Apart from co-designing the space with my colleagues, I was able to take on the communications co-coordination and technical main point of contact for facilitators to learn how to take their sessions to the next level at the festival with an immersive experience using Mozilla’s technology: Hubs, a 3D virtual space, and Spatial Chat, a virtual space to hang out and engage in cool conversations.

Pink illustration of an event.
DAIF Event Space

As it was an unknown technology to me, I must share I learned hand-in-hand with the facilitators, but it was a thrilling experience as I saw them design an inclusive and interactive experience following a basic tip given by Dirk Slater for Adult Learning; learning and awareness-raising happen in stages. For that, facilitators designed conversations that included activities, discussions, inputs, deepenings, and synthesis immersed in a 3D experience.

Key takeaways from my first time at MozFest:

  • You do not need to be tech-savvy to fit in, you just need to be passionate about the topic. This was one of my main concerns when I join the Wrangler community. And the feeling disappeared during the first sessions, seeing that, although there are experts in the room, the focus of the festival was that all people interested in making the internet a better place, had a voice in this community-driven experience.
  • Yes to Federated Design! At first, I was thrown by what first appeared to be all about creating chaos throughout the design of the festival. As a process based mainly on volunteer organization and led, top-to-bottom, it was so powerful to learn a new perspective and way of collaborating. A unique project can only take part if it involves a unique process. MozFest provided us full ownership to curate our space since its roots, or what they call ‘Federated Design’. In simple words, the MozFest core team handled us the key for their most important gathering, allowing us to connect, collaborate and create together.
  • Create a space in which the differences make a difference. As we started to design the space, it was clear that we aimed to design an immersive experience for an international festival and work towards decentering the dominant culture around Artificial Intelligence. The Space highlighted that Wranglers, volunteers, participants, and facilitators were not visible minorities; but part of the global majority. We successfully brought a diverse community of knowledge guardians, researchers, technologists, activists, journalists that will continue to work toward decolonizing AI.

The possibilities are endless for an Open Heroine to collaborate at MozFest. As I keep looking for thrilling experiences and engaging in communities that allow me to learn from my colleagues and share my knowledge, I have the privilege to be part of the OH community of women that are working in open government, open data, and civic tech.
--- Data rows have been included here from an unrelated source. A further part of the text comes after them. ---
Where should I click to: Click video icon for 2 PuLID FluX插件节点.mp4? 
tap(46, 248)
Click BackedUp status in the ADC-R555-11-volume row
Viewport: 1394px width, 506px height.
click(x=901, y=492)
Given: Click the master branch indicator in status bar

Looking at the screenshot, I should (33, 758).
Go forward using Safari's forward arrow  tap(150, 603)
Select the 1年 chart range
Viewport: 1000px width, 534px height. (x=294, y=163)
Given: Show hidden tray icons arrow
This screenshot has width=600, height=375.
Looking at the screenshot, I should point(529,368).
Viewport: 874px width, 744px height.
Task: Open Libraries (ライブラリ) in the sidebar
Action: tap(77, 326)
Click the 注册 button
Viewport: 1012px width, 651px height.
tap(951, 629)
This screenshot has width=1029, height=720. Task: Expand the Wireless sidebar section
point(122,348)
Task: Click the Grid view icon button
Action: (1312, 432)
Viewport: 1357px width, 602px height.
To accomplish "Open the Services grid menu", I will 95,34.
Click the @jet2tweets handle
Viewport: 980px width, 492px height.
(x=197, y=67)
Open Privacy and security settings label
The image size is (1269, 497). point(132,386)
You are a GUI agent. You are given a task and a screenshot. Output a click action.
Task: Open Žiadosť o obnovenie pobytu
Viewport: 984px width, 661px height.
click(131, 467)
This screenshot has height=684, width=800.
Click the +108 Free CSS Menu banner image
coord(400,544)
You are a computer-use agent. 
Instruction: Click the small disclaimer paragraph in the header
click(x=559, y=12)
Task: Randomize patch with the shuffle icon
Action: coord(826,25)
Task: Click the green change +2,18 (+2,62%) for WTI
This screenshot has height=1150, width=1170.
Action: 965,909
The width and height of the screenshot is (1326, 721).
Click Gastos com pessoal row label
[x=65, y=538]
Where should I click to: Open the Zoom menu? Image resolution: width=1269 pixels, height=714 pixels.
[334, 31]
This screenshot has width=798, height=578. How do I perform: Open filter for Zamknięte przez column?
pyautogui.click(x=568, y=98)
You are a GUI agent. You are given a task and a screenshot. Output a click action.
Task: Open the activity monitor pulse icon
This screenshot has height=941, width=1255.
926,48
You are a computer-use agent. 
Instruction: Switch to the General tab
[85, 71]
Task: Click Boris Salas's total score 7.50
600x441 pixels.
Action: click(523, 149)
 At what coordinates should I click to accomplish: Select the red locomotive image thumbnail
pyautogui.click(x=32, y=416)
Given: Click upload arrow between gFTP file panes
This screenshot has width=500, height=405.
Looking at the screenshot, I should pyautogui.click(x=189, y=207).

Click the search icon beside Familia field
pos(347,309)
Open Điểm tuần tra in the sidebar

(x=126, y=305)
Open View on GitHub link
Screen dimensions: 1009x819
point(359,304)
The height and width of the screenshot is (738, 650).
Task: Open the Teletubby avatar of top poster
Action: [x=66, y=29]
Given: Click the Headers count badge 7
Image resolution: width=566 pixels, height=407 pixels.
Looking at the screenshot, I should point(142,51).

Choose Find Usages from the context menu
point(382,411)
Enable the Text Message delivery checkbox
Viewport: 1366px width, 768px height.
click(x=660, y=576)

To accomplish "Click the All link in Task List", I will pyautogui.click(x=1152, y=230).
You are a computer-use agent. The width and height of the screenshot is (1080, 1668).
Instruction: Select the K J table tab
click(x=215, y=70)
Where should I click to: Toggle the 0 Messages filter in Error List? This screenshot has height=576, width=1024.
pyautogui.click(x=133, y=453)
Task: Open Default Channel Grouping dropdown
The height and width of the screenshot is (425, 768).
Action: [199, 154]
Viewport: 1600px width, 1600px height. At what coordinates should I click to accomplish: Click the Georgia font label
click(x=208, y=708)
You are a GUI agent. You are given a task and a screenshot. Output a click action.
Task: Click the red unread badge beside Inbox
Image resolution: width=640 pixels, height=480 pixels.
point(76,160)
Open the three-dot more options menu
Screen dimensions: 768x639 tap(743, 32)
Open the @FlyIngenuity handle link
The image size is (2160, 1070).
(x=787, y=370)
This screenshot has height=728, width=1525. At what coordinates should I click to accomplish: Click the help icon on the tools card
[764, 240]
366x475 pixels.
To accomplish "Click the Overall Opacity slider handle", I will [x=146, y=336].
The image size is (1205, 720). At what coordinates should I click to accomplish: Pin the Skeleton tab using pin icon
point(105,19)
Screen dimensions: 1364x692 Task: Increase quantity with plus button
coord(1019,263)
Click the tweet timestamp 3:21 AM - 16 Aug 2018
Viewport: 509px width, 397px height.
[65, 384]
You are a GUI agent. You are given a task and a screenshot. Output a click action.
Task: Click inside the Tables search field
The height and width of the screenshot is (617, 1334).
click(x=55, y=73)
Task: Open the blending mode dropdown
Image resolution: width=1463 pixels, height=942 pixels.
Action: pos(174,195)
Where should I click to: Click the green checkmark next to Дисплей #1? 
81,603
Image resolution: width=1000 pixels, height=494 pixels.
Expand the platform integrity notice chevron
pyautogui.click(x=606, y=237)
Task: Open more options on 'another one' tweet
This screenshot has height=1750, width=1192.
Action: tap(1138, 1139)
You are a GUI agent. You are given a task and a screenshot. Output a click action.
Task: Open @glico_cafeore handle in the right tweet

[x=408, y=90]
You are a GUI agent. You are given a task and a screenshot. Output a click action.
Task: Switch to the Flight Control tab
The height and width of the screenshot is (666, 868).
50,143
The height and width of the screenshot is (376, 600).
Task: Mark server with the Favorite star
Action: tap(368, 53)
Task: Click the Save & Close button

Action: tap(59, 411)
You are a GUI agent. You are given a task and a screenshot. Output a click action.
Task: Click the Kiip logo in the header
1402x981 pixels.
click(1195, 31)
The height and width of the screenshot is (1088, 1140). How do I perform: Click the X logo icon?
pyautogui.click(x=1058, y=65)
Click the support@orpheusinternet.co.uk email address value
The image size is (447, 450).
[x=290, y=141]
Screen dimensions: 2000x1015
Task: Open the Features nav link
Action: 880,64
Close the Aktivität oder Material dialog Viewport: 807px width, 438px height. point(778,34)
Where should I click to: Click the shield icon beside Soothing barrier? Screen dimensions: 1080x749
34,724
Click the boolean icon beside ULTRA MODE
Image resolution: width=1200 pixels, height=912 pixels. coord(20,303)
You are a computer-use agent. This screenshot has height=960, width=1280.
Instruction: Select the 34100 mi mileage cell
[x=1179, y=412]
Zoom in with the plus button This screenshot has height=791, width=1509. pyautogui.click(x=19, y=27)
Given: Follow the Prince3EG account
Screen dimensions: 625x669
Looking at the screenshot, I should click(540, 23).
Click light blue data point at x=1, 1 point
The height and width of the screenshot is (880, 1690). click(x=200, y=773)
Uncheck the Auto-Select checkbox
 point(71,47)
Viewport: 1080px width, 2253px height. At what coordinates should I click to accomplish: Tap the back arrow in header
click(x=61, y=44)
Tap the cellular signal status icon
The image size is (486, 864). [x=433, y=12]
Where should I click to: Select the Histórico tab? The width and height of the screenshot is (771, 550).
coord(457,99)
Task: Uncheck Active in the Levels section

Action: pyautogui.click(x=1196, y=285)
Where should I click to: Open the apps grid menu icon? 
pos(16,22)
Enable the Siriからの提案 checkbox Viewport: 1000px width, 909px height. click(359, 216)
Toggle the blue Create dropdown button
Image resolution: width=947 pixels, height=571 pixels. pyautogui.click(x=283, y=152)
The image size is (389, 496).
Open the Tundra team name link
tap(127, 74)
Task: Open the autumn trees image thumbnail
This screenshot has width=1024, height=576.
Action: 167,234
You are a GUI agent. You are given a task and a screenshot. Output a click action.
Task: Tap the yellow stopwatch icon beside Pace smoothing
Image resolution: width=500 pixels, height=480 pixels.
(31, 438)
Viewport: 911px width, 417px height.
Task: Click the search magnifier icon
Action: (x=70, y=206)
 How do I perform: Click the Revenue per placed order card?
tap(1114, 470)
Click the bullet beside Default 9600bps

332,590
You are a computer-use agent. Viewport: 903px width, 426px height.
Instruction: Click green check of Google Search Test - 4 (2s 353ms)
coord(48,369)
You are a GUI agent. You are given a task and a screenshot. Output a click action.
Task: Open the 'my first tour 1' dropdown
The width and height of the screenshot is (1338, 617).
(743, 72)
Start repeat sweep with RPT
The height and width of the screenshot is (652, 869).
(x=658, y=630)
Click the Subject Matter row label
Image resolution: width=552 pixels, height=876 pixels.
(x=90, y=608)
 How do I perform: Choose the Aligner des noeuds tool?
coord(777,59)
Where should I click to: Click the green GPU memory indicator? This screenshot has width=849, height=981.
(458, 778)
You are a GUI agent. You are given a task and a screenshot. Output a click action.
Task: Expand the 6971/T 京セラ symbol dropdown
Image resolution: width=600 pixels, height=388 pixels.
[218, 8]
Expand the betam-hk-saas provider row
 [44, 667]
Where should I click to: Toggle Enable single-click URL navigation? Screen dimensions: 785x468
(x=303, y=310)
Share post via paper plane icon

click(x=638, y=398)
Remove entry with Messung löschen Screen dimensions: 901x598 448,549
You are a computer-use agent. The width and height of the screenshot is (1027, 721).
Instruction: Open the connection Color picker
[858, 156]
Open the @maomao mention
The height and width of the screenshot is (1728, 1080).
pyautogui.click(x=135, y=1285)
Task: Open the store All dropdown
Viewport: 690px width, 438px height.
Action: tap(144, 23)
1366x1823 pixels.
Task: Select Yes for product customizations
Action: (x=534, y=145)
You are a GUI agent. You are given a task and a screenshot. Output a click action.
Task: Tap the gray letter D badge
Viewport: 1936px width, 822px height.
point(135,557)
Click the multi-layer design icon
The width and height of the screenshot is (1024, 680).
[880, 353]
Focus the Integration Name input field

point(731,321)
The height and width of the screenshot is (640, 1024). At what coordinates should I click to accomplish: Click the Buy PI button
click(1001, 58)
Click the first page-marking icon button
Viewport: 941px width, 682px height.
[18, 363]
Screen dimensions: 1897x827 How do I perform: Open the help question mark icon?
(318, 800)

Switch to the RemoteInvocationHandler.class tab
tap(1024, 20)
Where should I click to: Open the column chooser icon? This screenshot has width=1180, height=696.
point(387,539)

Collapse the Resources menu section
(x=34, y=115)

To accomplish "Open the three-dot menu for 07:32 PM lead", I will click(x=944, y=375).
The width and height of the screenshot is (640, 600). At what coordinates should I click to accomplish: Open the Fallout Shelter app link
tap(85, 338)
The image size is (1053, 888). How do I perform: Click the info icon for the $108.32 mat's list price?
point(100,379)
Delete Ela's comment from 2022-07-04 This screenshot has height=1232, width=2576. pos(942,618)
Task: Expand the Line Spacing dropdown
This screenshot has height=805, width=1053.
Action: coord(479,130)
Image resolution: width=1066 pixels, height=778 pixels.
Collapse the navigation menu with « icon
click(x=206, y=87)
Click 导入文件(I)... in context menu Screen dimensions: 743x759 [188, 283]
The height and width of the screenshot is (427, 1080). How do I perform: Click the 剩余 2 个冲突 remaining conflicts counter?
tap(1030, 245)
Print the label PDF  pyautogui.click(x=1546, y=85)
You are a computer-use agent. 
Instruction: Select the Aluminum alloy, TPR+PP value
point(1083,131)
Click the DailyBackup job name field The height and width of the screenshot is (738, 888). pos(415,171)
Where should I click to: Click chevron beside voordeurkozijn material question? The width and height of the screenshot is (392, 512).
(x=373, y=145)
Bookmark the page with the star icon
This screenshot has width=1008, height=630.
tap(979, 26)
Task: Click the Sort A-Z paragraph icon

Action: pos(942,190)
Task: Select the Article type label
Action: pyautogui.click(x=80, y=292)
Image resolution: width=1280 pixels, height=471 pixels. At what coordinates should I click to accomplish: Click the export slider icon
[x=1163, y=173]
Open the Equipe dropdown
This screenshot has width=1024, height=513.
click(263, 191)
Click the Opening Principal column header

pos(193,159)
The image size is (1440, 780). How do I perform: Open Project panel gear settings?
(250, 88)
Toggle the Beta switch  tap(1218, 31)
I can definitely see myself, or any of my amazing colleagues at the Open Heroines community, designing an immersive and inclusive experience at MozFest as a Wrangler or as a facilitator. There’s so much knowledge, expertise, and most importantly, passion and care to share and make others part of the different important conversations around a more humane digital world. So keep tuned! You might see a discussion, workshop, or an art and media installation led by the Open Heroines next year at MozFest 2023.

Woman smiling.
Mar Marín, an Open Heroine and Communications Assistant at Code for All

Mar is curious and passionate about the intersection between technology and social studies. She has worked with the public and private sector, academia, and civil society leading social projects, as well as their institutional communications strategy, aiming to create an interactive storytelling experience with social impact related to peace culture, cybersecurity, education, youth and sexual rights, and civic tech.